Editor’s Note: Volume 4 is finished, and we couldn’t be more excited to share it with you. Today we’re giving you a sneak peek into one of our favorite features of the magazine: an interview with activist nun Sister Alison McCrary. In addition to being a prophetic voice for systematic change, Sister Alison is also a social justice attorney, a Catholic nun, president of the Louisiana Chapter of the National Lawyers Guild, a spiritual advisor on Louisiana’s death row, and Executive Director of National Police Accountability Project in New Orleans.

We spoke to her about finding God in all things, empowering the marginalized, and above all, living into the questions that have no clear answers. We couldn’t fit our entire conversation with Sister Alison in Volume 4, so we decided to share what you won’t find in print here. Enjoy!

What are some of the contemplative practices that you engage in and that you think are imperative for social justice work?

There are so many. One, community is essential; there’s no solo act in justice work and the Spirit is really present where two or more are gathered. There’s something about the Spirit [being] present when people gather together, and so having both a private practice of contemplation along with some communal practice with other people is important.

Every year I make an annual 10 day silent retreat and just having that intentional time with God to listen to God’s voice—it’s kind of like a vacation with God. It’s like, “God, let’s check in on our relationship, how are we doing?” Every morning I do 30 minutes of centering prayer or a silent Christian contemplation and then in the evening I do the Ignation examen

Gardening is a big spiritual practice for me, growing our own food in our very small backyard in the urban garden in New Orleans. We have 75 different species of plants and vegetables that are growing and so we try to grow most of our own food and really connect to the earth. 

There’s so much good [reading] out there right now, for good theology, good spirituality that can feed our souls hunger for depth and meaning and making sense of our experiences. And then just finding God in all things really. It’s finding God in the space in between our relationships and wherever we notice God, that’s prayer.

You’re involved in issues that are pretty divisive: the death penalty and police accountability, to name a few. How do we transcend the polarity of some of these issues and truly live the Gospel in these spaces?

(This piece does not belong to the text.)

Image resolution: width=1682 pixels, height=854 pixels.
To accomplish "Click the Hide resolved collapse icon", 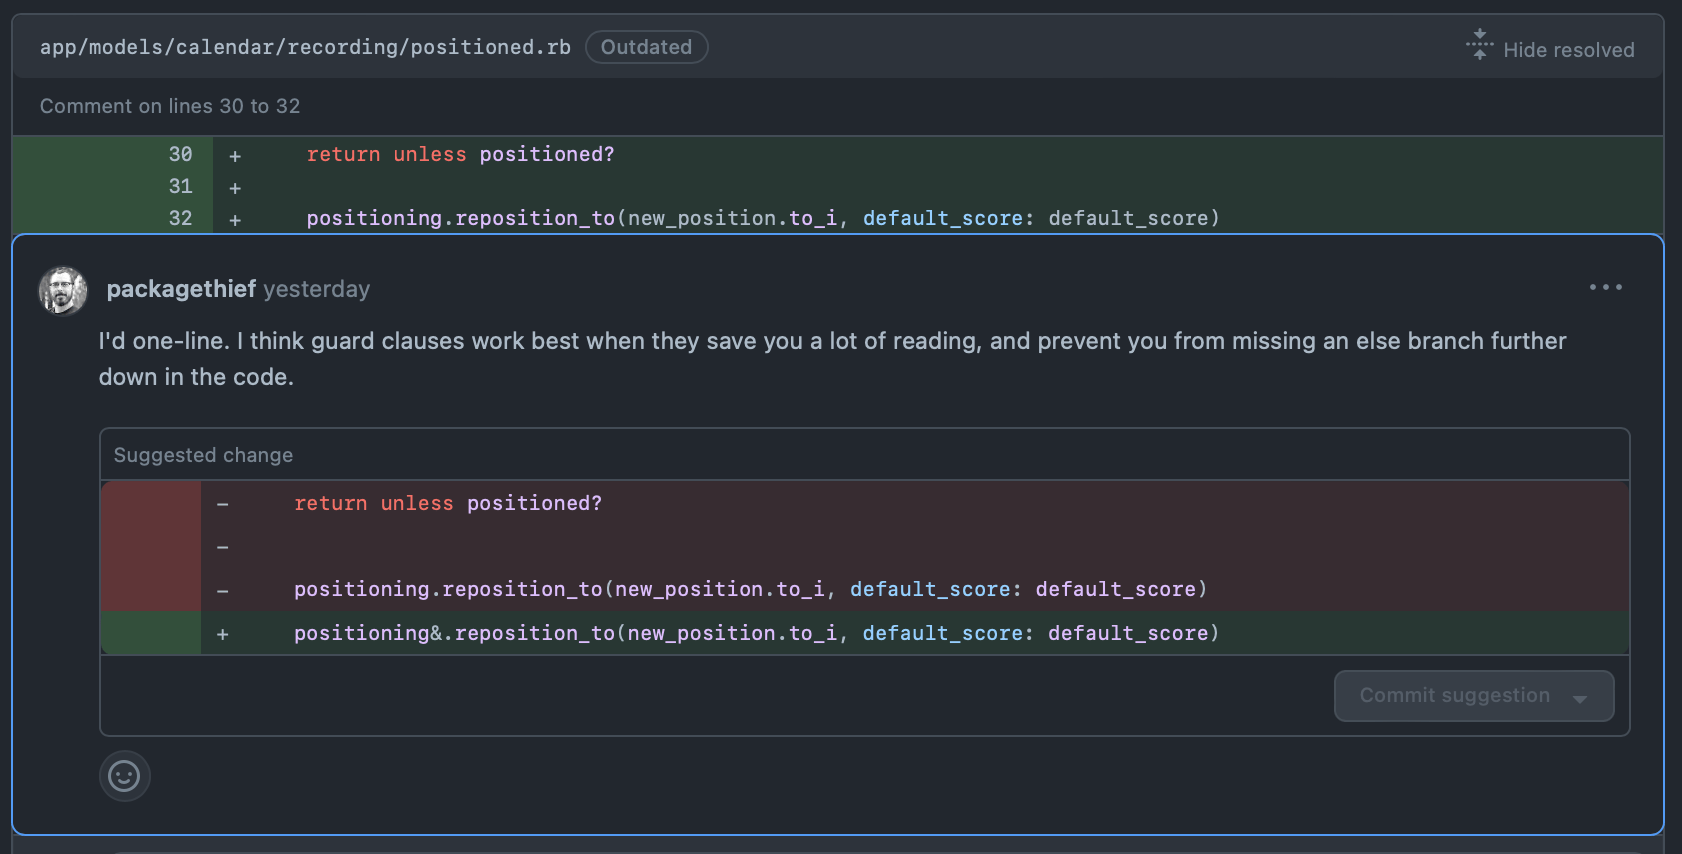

One, we have to see the systems, and two, we have to see the humanity of each other. We have to use a systems analysis to see that oppression is intentionally caused by institutions, by the various systems. The education system, the housing system, banking systems, the criminal justice system, all of these systems are at play. When we can depersonalize it to say, “It’s the system,” and we look at that system objectively then we can come up with solutions of how to radically transform the system.

I was the founding director of the New Orleans Community Police Mediation Program and that brings a police officer to sit down at a table face-to-face with the person that filed a complaint of officer misconduct against the officer, and it’s facilitated by two community mediators. It’s the only space where the officer and civilian can sit down face-to-face, talk about the incident that happened, feel heard and understood, talk about how they felt in their interaction with each other, talk about what’s important to them, what their values are, what it is that they care about. So, maybe the civilian cares about respect and professionalism and wants to be treated as a human, and the officer cares about safety in the community and doing his job right and he is just following his training. And together they make a plan for what their interactions are going to look like.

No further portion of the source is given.